The request — Edit the items below, replacing every "Task" with "Goal" and leaving everything else unchanged.

Data to use —

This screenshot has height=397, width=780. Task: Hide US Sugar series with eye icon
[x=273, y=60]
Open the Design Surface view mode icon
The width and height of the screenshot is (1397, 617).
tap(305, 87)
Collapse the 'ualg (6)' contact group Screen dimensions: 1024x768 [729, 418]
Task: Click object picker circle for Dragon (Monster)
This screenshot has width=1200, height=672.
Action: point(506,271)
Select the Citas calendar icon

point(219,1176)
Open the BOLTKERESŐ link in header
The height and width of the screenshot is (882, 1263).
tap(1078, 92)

Answer for this exercise —
This screenshot has height=397, width=780. Goal: Hide US Sugar series with eye icon
[x=273, y=60]
Open the Design Surface view mode icon
The width and height of the screenshot is (1397, 617).
tap(305, 87)
Collapse the 'ualg (6)' contact group Screen dimensions: 1024x768 [729, 418]
Goal: Click object picker circle for Dragon (Monster)
This screenshot has width=1200, height=672.
Action: point(506,271)
Select the Citas calendar icon

point(219,1176)
Open the BOLTKERESŐ link in header
The height and width of the screenshot is (882, 1263).
tap(1078, 92)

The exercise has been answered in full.